━━ Data extract

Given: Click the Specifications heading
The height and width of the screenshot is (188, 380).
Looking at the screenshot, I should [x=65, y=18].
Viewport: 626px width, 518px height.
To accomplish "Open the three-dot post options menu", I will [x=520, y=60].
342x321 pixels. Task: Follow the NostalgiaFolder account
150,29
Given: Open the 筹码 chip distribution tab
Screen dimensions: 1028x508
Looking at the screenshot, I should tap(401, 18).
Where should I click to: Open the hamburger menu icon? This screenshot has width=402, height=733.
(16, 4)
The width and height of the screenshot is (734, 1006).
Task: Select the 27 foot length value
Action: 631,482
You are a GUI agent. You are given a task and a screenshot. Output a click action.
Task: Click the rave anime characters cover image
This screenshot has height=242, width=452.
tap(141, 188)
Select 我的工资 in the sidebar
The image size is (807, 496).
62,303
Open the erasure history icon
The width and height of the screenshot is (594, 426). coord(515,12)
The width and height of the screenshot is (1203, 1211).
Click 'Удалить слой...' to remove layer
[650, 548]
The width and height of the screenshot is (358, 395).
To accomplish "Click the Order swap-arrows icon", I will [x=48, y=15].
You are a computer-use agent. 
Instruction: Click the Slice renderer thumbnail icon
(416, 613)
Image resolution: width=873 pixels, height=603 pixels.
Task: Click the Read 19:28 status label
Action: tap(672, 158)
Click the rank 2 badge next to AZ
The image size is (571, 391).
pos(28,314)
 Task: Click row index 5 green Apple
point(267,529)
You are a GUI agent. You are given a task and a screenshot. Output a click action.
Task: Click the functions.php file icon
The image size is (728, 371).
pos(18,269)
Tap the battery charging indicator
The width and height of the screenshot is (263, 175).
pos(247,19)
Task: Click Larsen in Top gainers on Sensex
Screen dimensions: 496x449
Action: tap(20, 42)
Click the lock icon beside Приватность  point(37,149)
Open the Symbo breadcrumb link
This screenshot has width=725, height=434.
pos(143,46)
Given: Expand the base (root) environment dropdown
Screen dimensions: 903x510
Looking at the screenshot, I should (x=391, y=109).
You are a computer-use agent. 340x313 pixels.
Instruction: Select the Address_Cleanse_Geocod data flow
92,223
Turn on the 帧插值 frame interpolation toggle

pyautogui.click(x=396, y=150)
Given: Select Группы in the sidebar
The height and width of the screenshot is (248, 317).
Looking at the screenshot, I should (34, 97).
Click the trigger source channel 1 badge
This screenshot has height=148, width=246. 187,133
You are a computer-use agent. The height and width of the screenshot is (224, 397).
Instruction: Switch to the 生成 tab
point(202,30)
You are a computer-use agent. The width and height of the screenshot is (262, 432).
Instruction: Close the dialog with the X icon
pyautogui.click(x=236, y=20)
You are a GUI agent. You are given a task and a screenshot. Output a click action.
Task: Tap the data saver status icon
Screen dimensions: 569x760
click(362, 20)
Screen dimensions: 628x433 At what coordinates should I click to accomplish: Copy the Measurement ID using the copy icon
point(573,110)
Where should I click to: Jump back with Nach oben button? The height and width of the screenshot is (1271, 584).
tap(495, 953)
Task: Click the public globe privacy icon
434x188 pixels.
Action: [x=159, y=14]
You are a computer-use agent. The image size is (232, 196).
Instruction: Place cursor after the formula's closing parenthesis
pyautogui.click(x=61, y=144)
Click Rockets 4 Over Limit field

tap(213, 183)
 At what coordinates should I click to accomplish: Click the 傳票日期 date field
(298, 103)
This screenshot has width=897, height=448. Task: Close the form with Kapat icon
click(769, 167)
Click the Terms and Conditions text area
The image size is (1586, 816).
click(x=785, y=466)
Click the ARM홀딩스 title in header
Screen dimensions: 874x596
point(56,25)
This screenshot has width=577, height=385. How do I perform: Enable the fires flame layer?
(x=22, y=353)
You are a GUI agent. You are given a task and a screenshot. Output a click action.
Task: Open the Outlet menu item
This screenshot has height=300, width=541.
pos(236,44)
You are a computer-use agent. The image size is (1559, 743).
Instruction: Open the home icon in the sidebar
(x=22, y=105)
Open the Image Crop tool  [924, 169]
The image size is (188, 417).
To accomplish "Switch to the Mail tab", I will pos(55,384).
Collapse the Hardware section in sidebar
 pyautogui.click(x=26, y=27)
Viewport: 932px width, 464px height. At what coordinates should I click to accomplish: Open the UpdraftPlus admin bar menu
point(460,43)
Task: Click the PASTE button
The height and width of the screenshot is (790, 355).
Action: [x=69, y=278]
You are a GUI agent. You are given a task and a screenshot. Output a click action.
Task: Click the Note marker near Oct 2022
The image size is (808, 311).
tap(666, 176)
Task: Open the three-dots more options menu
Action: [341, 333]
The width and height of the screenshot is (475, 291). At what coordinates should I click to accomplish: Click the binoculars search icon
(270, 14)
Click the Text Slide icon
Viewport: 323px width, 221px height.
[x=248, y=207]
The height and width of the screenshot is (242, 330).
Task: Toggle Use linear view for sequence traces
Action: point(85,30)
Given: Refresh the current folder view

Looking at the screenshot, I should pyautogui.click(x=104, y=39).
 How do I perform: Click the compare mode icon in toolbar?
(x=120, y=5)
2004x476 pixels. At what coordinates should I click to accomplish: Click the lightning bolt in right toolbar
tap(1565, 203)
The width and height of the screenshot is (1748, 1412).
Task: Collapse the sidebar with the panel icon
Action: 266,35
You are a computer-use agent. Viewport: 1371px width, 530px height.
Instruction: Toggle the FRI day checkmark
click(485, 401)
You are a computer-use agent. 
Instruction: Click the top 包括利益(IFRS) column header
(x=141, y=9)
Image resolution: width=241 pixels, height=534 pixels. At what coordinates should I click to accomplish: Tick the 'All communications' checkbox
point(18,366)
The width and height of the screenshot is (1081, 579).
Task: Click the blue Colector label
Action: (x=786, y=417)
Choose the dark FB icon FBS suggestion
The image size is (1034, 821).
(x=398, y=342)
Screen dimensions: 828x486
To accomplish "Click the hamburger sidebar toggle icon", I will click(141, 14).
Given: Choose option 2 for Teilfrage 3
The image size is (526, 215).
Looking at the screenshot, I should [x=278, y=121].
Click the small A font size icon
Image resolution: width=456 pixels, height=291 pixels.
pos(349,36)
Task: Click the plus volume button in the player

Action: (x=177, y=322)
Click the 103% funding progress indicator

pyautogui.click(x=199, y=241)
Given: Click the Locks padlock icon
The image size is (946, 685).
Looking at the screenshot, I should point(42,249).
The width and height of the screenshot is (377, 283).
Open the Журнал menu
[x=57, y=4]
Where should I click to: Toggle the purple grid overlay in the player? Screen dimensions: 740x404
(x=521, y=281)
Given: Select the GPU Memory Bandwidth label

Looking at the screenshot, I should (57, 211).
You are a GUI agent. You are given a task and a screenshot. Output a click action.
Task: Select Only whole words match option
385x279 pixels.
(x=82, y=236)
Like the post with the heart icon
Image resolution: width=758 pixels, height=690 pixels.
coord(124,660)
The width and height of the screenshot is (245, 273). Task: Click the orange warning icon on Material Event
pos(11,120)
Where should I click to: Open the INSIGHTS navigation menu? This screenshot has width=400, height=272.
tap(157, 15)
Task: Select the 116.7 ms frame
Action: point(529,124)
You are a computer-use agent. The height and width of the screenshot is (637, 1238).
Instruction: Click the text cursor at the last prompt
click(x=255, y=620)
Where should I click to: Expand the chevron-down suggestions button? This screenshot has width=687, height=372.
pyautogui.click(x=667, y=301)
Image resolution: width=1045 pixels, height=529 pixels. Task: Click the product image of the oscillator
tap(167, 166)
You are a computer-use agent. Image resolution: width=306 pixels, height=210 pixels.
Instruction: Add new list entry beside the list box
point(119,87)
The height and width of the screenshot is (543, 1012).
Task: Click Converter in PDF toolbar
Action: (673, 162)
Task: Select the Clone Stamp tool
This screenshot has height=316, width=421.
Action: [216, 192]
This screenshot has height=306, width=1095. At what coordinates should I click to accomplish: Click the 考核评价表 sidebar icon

━━━━

Please filter the listing down to lines that include the word "computer".

You are a computer-use agent. 
You are a computer-use agent. 340x313 pixels.
You are a computer-use agent. The height and width of the screenshot is (224, 397).
You are a computer-use agent. The width and height of the screenshot is (262, 432).
You are a computer-use agent. The image size is (232, 196).
You are a computer-use agent. The image size is (1559, 743).
You are a computer-use agent. Viewport: 1371px width, 530px height.
You are a computer-use agent. 
You are a computer-use agent. The height and width of the screenshot is (637, 1238).
You are a computer-use agent. Image resolution: width=306 pixels, height=210 pixels.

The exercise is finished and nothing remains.